The report investigated the Pentagon’s weapons shipment to Syria using procurement records, ship-tracking data, official reports, leaked emails, and interviews with insiders.
Another report by the Czech Center for Investigative Journalism says that the Pentagon purchased obsolete weapons worth $71 million (among which were AK-47 assault rifles, grenade launchers and mortars) in the Czech Republic, Georgia, Serbia, Bulgaria, Romania and Ukraine.
“The Pentagon has used highly unusual and misleading legal documentation that exploits a loophole in the system designed to prevent diversions of arms to terrorists, embargoed groups, or war criminals,” the report stated.
One of the documents needed for obtaining an export license for weapons is called an end-user certificate, which must guarantee that weapons will not fall into the wrong hands. According to the Czech Center for Investigative Journalism, the US Department of Defense provided false information for the certificate, claiming that the user would be the US Army.
Roy Isbister, a nonprofit organization helping to build safe zones in Saferworld conflict areas, says: "Americans, Europeans and many other states rely on end-user certificates as a key tool to prevent arms from being officially handed over to criminals, terrorists, guerrilla warriors, or brutal dictatorships that suppress civil liberties.

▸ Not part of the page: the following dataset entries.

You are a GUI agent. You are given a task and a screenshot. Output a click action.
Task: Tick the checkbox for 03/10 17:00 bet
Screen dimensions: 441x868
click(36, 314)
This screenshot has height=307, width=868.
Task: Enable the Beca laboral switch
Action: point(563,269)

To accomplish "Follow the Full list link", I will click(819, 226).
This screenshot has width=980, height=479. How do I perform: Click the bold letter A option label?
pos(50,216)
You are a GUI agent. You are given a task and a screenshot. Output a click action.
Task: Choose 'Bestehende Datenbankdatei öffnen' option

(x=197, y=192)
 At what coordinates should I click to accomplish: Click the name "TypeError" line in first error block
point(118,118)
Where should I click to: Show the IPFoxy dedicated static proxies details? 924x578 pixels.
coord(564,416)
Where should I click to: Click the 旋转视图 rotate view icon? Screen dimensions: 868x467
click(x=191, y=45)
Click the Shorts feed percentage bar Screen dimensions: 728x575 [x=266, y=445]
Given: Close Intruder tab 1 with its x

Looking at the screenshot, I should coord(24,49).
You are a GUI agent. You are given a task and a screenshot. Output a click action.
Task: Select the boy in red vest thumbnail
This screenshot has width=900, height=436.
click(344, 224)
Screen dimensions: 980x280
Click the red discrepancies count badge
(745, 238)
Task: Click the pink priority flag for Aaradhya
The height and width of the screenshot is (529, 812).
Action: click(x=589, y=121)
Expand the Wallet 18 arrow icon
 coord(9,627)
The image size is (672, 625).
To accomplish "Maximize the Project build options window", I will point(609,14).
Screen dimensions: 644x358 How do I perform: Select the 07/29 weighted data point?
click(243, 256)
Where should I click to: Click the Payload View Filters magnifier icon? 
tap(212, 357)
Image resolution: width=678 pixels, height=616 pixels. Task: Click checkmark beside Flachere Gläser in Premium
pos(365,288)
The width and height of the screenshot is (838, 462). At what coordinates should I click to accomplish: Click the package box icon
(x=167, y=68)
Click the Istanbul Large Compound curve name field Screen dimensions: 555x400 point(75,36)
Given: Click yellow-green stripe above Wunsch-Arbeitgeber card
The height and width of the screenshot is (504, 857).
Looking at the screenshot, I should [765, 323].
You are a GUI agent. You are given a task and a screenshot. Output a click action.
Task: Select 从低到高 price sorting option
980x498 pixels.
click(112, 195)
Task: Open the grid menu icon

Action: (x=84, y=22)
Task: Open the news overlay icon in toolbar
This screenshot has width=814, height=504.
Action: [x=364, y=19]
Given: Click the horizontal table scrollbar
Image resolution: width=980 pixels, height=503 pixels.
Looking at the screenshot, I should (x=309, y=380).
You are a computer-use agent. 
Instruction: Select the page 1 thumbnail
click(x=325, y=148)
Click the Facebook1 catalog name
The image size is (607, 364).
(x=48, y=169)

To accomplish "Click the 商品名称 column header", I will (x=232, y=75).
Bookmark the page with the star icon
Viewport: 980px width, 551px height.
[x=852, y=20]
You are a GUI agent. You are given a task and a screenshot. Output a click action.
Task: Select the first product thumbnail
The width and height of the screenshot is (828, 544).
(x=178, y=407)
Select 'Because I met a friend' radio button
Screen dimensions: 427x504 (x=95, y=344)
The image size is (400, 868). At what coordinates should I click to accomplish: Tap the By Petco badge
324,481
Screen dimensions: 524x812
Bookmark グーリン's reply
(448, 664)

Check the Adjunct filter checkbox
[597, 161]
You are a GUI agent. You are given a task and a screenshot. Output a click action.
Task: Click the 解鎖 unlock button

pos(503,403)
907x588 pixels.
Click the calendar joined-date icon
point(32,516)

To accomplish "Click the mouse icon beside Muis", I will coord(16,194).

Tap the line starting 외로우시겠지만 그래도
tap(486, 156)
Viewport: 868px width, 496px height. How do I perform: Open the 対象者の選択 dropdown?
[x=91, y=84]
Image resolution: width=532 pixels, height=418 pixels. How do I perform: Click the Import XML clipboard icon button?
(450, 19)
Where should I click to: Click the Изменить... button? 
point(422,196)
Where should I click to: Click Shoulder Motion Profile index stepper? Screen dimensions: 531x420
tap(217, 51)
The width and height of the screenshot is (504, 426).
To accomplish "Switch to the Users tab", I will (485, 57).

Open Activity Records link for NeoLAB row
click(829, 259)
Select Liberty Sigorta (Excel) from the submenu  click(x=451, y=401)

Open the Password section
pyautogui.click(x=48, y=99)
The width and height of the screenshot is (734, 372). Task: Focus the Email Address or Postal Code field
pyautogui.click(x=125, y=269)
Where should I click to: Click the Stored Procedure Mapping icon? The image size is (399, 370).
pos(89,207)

If anyone who has end user certificates will decide to use or approve false data to cover the supply of weapons to Syria, he risks collapsing the entire control system".
The Pentagon is buying the arms through two channels: the Special Operations Command (SOCOM), which oversees special operations across all services of the U.S. military, and the Picatinny Arsenal, a little-known U.S. Army weapons facility in New Jersey.
“More than $900 million has been contracted to be spent by 2022, and nearly $600 million more has been budgeted or requested by the Trump administration. This brings the grand total of the Pentagon’s intended spending on its Syrian allies to $2.2 billion,” the report states.